▶ Work item: Answer with nothing but the number of lines in the listing below that contain "showing".

—————

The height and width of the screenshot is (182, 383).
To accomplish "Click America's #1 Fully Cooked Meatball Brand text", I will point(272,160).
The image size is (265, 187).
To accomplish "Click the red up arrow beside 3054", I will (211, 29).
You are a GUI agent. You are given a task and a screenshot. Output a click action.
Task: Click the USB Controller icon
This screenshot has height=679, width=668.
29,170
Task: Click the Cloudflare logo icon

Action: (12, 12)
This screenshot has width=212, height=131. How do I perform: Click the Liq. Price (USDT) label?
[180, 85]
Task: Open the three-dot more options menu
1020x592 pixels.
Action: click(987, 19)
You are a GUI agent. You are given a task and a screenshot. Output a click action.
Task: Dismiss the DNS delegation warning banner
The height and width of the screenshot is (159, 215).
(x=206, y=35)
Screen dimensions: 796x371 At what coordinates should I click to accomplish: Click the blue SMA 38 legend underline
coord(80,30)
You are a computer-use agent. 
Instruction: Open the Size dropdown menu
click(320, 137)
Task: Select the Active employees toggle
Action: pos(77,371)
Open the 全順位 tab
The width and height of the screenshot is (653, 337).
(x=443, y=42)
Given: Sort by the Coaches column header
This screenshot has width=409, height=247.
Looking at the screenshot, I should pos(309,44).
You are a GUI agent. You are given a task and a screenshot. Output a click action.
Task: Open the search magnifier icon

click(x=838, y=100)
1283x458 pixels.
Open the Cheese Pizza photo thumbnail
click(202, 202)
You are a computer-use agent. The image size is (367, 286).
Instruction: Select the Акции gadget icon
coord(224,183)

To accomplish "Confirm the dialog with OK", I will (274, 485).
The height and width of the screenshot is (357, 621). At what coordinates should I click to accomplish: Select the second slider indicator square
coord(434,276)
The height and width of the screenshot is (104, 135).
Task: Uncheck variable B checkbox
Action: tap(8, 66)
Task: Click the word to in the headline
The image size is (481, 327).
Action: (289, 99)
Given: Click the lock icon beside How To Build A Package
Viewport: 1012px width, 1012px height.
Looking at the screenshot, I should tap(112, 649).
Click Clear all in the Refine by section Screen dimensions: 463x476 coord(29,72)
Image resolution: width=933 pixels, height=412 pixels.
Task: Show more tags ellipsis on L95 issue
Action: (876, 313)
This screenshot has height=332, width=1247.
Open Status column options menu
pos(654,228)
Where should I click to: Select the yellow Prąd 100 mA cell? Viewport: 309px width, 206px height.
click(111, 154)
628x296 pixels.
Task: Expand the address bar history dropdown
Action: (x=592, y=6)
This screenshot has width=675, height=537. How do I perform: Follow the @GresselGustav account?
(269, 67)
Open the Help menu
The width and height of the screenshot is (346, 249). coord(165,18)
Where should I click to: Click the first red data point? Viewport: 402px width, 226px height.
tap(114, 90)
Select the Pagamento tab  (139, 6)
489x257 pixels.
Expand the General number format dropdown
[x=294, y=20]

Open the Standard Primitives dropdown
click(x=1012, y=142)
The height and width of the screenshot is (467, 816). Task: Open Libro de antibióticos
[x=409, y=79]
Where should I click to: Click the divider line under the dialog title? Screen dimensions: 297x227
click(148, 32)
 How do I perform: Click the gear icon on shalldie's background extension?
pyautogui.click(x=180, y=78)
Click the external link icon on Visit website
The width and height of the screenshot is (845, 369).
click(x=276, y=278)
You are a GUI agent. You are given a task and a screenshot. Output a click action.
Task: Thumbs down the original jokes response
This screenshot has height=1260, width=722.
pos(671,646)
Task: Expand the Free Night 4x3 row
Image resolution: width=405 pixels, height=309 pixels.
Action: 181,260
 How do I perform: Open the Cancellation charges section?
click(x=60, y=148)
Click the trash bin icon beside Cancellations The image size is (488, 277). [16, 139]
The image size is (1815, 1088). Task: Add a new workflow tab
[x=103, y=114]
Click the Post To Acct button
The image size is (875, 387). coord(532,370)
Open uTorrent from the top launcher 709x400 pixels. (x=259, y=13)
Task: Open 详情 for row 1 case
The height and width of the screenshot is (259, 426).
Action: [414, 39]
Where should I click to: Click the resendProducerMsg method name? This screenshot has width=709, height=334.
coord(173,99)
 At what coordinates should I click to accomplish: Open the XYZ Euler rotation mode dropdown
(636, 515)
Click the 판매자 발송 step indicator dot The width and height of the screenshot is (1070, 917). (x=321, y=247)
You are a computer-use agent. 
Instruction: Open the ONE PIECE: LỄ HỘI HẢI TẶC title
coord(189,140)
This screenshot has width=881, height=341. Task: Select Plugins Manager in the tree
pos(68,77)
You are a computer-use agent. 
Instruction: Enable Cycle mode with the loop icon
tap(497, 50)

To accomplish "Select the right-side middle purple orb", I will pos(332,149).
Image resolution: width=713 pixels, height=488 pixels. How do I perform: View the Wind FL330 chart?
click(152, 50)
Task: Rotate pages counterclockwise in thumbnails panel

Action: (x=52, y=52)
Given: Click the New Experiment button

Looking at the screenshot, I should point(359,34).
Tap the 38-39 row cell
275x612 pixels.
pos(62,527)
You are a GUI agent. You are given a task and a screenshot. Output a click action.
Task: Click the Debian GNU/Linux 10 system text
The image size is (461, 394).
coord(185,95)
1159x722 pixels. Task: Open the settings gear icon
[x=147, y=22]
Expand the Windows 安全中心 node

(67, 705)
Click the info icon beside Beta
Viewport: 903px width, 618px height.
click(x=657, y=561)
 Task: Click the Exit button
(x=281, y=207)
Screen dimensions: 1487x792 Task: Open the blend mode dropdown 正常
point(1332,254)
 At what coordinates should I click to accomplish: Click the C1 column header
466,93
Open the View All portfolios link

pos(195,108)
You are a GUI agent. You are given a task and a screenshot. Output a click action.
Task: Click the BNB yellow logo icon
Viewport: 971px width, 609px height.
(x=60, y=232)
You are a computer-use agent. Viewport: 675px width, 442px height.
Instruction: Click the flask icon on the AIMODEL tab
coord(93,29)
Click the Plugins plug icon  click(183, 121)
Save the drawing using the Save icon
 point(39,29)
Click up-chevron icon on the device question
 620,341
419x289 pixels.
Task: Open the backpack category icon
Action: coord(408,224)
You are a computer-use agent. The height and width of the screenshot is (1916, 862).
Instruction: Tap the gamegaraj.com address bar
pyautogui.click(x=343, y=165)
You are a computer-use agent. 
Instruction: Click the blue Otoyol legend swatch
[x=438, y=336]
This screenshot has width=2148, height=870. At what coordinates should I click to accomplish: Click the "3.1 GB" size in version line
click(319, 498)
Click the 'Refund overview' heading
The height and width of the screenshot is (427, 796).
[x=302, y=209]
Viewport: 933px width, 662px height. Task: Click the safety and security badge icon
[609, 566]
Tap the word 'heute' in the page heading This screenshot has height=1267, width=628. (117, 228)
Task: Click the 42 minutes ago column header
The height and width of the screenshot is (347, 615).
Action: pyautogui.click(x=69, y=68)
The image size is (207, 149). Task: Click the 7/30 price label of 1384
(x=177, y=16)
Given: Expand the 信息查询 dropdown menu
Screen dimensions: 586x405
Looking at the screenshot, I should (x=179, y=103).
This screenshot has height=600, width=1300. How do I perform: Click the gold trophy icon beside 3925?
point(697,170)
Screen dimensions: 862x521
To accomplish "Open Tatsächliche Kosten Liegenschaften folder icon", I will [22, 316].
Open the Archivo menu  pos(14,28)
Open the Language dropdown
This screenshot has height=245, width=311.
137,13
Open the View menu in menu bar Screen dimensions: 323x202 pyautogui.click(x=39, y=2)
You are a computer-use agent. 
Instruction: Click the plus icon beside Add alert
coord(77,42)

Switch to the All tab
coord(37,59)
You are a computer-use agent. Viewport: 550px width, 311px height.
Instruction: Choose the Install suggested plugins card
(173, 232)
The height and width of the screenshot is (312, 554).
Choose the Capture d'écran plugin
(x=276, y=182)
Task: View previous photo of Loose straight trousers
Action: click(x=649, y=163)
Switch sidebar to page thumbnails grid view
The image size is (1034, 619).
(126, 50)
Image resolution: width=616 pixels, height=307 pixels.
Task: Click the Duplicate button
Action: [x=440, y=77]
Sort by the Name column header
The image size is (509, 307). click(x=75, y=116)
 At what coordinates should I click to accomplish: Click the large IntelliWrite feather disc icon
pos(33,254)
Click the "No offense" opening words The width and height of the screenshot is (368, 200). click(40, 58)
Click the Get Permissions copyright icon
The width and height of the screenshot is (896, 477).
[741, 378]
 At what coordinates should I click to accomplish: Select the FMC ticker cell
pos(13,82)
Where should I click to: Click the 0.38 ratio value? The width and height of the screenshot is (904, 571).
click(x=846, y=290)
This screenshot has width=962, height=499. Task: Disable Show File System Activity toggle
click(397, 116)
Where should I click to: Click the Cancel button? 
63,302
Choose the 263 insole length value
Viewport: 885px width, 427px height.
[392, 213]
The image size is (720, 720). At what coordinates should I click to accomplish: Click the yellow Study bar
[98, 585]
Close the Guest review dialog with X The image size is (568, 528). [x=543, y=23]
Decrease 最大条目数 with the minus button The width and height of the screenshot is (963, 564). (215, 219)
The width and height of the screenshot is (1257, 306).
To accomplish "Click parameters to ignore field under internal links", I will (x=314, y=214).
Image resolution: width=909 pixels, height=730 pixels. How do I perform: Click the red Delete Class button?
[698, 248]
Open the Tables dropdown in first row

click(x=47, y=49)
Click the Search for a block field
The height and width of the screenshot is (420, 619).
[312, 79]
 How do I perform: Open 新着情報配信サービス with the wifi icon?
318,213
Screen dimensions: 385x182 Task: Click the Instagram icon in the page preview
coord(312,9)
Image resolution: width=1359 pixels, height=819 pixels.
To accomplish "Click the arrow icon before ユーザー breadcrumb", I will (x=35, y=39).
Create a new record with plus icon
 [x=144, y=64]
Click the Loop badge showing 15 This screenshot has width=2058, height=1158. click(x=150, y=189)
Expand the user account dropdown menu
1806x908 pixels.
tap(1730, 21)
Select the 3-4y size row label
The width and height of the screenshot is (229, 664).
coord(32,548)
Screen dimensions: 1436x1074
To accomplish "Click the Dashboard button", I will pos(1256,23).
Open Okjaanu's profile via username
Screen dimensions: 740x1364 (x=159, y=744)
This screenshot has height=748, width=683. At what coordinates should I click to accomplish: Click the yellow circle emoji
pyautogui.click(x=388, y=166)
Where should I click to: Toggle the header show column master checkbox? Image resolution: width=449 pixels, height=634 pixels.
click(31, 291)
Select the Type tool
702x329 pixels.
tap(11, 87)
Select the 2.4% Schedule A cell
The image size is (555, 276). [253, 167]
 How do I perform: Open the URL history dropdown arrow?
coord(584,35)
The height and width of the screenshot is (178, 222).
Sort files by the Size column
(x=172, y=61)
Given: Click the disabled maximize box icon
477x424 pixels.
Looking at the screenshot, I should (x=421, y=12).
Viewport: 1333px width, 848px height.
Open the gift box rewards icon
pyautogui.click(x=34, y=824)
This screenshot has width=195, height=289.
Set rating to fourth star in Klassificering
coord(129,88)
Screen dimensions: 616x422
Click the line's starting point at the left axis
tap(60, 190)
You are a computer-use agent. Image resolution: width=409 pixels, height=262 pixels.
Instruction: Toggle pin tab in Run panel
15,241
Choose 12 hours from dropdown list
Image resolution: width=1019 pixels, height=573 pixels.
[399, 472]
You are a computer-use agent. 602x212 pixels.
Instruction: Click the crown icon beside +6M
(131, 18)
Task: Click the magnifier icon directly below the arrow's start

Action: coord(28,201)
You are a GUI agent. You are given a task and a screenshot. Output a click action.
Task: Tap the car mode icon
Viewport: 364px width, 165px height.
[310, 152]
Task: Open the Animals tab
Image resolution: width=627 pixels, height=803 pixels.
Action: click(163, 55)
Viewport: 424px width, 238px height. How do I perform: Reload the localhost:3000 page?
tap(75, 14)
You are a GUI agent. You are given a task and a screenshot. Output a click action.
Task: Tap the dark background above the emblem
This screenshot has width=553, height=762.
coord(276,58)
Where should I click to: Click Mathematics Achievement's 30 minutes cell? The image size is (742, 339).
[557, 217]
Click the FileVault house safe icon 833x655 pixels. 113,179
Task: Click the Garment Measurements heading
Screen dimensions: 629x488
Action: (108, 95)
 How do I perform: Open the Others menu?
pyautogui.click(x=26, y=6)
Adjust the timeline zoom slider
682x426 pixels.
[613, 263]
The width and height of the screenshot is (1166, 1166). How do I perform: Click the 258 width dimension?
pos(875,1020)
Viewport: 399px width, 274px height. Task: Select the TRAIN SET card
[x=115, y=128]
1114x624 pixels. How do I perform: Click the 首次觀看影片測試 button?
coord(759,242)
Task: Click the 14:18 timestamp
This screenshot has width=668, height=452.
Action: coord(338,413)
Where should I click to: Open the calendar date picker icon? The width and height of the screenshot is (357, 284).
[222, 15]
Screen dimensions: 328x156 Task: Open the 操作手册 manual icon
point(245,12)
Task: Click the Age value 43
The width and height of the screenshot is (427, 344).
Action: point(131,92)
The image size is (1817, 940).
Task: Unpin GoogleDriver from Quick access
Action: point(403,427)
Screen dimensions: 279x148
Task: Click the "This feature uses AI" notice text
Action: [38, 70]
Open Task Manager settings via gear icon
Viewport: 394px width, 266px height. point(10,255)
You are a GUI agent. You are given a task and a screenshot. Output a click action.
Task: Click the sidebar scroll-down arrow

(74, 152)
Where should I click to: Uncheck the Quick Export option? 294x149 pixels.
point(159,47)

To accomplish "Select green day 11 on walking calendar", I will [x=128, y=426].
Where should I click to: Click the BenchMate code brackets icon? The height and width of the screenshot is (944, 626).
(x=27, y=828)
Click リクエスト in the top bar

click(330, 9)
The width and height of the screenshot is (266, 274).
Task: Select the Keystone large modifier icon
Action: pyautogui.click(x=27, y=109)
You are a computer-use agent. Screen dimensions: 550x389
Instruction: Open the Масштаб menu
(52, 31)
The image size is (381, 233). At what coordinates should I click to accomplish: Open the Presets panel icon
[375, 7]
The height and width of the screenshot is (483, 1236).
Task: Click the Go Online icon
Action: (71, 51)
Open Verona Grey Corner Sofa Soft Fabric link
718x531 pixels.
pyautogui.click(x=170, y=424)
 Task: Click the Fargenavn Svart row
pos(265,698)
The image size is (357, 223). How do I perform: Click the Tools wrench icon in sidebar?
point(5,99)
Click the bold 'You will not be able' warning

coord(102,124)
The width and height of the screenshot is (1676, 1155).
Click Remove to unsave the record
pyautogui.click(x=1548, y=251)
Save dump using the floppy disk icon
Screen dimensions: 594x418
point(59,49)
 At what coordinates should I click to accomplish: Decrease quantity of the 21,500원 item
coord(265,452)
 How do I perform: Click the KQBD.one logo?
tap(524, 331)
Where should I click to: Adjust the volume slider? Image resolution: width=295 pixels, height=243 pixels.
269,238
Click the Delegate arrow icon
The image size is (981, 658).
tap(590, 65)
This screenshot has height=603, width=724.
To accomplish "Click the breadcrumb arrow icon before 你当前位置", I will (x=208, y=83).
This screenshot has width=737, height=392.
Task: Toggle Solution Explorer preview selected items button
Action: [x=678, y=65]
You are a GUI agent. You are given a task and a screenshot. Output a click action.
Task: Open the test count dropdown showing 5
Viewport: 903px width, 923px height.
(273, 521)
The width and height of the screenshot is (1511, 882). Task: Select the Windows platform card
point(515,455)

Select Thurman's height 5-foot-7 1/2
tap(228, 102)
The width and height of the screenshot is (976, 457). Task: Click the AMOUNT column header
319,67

—————

▶ Exercise solution: 2